Count how many lines in the data below include "agent". Answer with the number only.

[Collected data entries]
::::::

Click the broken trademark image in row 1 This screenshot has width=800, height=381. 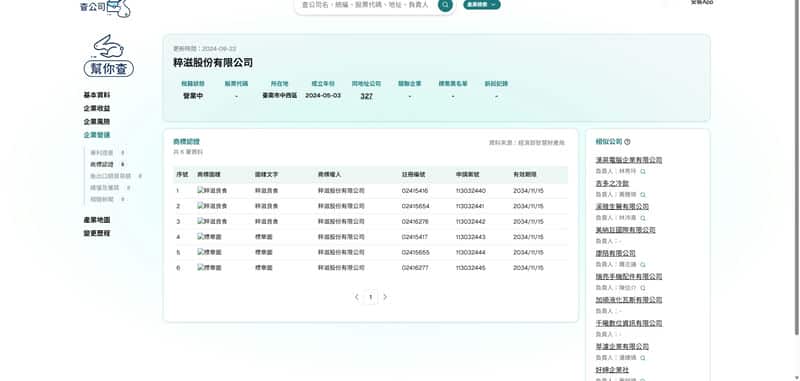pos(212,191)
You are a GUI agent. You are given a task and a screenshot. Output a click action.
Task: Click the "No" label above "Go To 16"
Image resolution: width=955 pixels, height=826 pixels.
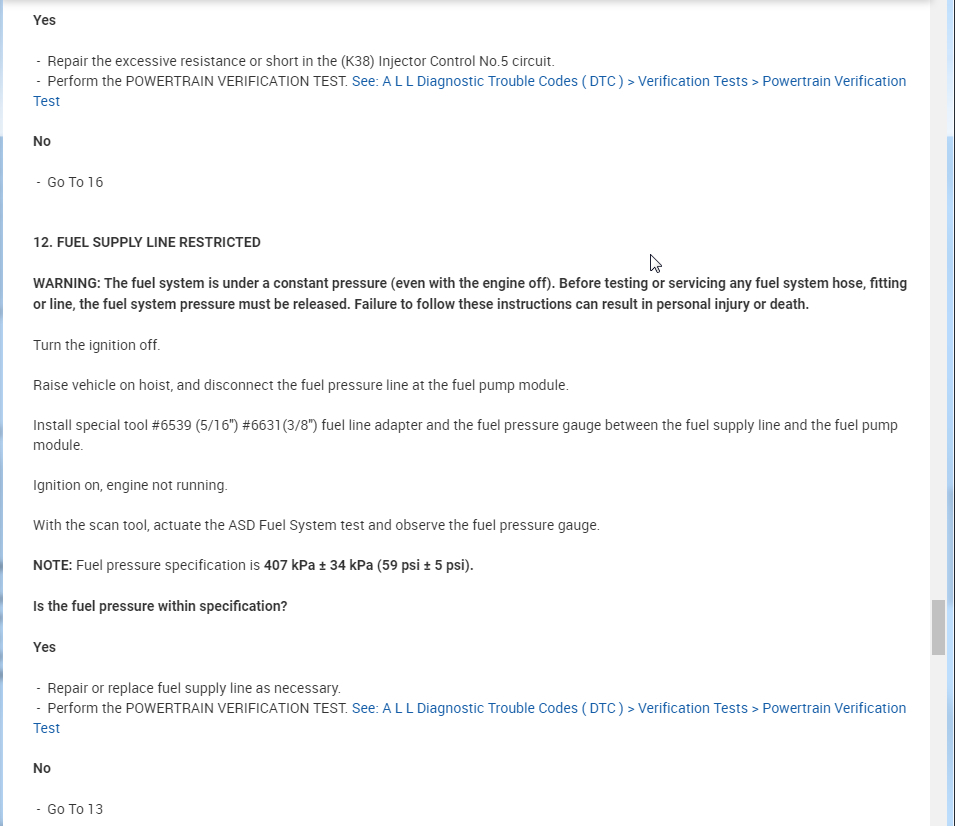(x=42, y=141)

::::::

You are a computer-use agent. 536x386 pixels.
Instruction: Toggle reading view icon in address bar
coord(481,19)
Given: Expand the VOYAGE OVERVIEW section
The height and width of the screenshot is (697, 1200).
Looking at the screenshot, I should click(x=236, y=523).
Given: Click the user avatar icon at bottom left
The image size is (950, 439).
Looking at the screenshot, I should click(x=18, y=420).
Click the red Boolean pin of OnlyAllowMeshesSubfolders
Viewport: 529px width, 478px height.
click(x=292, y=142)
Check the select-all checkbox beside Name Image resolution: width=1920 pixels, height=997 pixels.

::::::

▸ **Solution**
2